● **Problem to work on**
What is needed here is an exact repetition of the records below, beginning at the line that has "Instruction: Enable the Use dropdown checkbox" and stopping after the line that has "Open the history".

[Saved entries]
━━━━━━━━
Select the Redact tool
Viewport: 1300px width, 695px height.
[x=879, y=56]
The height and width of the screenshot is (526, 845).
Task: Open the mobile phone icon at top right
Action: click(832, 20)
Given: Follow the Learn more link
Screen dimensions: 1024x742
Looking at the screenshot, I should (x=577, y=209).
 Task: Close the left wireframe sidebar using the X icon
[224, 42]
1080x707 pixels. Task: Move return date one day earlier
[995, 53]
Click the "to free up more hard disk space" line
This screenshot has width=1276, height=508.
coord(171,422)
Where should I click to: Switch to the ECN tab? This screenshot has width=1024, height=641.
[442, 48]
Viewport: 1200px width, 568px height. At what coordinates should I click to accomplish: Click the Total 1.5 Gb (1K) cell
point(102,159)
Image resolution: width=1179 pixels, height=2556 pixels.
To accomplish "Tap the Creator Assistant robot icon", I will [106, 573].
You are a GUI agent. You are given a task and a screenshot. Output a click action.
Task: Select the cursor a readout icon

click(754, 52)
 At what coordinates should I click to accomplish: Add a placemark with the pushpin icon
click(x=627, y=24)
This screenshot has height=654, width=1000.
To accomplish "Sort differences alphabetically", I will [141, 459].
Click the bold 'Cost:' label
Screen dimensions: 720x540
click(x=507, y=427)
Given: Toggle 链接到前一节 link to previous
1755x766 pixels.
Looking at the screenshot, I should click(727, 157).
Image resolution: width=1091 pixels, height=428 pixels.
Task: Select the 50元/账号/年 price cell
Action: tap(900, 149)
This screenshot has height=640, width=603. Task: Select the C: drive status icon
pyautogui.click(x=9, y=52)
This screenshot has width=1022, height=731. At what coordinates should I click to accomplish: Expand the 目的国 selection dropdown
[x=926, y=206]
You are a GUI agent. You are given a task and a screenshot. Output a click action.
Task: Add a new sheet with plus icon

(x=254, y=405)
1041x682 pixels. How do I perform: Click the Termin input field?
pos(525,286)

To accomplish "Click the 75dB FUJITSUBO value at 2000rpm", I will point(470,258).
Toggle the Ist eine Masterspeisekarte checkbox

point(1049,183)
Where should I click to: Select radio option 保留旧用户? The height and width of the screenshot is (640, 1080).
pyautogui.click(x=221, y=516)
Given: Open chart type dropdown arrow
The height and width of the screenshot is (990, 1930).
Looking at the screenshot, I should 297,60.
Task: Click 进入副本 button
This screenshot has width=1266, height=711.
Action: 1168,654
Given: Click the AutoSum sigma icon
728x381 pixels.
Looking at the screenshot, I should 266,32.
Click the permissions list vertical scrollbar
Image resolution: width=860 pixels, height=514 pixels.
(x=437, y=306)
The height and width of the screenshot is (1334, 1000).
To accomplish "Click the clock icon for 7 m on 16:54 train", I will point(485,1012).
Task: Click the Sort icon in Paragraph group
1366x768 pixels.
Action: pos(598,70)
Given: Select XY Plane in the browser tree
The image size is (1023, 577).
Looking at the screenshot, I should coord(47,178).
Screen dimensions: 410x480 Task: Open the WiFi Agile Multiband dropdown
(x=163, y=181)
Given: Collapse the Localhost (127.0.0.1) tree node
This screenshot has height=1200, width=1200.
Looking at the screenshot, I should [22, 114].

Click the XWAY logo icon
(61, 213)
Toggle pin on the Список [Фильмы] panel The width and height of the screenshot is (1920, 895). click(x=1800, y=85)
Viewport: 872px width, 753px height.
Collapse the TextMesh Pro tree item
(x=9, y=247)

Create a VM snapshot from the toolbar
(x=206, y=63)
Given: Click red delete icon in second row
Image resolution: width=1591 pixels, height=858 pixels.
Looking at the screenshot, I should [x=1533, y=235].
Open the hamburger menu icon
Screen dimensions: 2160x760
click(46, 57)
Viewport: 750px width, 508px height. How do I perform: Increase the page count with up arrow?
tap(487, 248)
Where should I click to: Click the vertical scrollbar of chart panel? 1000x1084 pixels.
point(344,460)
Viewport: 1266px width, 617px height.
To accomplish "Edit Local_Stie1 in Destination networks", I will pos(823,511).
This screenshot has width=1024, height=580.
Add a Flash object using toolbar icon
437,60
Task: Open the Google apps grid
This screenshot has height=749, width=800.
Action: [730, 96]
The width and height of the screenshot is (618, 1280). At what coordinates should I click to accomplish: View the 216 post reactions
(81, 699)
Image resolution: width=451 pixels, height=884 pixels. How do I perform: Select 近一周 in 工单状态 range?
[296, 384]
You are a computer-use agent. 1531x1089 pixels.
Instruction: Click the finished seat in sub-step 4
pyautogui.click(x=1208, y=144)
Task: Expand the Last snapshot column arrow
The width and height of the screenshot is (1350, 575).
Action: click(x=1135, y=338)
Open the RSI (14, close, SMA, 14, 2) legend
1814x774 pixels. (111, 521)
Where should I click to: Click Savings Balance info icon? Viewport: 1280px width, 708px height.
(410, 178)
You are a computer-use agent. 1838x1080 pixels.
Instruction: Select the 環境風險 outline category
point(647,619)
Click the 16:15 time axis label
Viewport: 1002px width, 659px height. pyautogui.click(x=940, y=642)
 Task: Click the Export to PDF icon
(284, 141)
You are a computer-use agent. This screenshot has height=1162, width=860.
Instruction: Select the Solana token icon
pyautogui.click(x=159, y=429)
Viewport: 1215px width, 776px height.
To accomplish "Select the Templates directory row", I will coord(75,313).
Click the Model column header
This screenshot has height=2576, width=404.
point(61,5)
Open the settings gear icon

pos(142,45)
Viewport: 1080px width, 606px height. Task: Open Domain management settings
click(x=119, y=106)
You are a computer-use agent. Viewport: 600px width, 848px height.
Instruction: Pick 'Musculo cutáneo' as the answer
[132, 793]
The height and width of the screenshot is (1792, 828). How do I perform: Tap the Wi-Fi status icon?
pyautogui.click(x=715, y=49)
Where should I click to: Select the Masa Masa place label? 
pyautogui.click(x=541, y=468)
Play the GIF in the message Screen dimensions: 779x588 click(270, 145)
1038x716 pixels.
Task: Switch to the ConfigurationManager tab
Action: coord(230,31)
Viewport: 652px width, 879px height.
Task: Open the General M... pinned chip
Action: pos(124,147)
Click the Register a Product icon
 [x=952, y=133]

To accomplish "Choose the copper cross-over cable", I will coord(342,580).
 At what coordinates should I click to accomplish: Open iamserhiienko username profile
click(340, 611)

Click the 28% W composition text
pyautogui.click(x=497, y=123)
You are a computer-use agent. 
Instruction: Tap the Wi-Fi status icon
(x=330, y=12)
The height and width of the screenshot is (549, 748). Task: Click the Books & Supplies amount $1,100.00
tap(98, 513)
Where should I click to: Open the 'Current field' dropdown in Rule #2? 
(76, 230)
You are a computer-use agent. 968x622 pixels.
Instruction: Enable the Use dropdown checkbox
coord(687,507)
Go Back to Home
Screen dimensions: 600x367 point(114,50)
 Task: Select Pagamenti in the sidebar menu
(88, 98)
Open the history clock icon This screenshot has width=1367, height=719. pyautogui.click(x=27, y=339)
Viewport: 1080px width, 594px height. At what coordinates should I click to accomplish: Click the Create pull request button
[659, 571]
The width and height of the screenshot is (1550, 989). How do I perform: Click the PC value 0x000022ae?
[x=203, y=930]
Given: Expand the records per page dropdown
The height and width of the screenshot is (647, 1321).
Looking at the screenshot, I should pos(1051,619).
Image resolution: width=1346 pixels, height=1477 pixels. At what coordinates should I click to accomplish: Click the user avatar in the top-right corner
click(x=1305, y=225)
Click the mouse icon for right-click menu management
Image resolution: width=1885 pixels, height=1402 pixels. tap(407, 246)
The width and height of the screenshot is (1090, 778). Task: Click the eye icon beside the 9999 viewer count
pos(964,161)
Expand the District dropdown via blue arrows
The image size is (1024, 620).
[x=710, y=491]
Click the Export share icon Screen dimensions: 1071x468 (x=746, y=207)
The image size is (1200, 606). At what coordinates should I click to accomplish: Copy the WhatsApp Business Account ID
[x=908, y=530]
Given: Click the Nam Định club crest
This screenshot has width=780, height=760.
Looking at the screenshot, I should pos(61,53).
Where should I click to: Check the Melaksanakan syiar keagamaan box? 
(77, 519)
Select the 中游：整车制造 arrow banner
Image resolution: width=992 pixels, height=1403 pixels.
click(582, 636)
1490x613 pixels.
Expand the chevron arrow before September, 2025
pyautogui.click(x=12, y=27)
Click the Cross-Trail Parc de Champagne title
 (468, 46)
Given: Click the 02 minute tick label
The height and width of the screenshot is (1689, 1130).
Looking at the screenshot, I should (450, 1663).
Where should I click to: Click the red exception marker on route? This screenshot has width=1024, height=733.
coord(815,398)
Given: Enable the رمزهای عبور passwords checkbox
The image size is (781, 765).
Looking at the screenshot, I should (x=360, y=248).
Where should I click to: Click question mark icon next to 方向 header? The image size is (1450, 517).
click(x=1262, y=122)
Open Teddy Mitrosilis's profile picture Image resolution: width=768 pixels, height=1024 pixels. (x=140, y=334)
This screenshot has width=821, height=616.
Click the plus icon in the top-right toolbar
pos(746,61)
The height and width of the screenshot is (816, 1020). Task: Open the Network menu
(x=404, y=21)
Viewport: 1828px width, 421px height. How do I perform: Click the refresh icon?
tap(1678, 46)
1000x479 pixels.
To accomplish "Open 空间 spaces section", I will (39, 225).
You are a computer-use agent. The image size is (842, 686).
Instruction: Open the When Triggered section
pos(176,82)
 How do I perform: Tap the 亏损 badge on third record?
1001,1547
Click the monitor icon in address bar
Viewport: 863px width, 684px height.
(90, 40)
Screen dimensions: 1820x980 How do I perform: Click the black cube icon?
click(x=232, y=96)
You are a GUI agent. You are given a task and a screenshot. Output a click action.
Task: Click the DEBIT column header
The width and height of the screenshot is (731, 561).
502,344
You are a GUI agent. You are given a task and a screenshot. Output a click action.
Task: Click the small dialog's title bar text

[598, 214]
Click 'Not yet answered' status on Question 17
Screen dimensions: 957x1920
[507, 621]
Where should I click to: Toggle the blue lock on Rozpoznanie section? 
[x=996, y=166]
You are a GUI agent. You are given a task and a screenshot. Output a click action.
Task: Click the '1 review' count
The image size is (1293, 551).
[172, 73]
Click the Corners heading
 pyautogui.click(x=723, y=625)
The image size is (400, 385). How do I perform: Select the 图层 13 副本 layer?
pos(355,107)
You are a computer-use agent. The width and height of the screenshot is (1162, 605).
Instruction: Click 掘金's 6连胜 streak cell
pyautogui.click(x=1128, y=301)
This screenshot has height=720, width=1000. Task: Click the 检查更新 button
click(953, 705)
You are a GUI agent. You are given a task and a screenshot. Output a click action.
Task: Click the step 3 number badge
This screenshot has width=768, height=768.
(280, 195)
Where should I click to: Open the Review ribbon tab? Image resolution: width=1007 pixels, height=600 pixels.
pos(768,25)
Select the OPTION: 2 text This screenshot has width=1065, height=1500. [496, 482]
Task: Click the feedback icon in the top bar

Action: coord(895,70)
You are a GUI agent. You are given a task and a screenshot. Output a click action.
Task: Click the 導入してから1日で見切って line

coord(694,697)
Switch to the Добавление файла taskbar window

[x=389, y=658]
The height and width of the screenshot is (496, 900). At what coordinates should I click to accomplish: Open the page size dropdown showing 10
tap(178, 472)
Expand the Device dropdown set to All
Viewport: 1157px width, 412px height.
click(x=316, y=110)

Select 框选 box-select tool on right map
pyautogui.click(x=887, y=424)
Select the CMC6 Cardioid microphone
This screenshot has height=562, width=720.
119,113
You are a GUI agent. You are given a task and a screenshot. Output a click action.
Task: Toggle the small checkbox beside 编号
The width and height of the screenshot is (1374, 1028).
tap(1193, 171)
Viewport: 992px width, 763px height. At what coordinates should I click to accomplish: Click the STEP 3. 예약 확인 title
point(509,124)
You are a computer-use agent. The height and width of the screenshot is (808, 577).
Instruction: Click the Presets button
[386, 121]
━━━━━━━━
● **Written solution**
Instruction: Enable the Use dropdown checkbox
coord(687,507)
Go Back to Home
Screen dimensions: 600x367 point(114,50)
 Task: Select Pagamenti in the sidebar menu
(88, 98)
Open the history clock icon This screenshot has width=1367, height=719. pyautogui.click(x=27, y=339)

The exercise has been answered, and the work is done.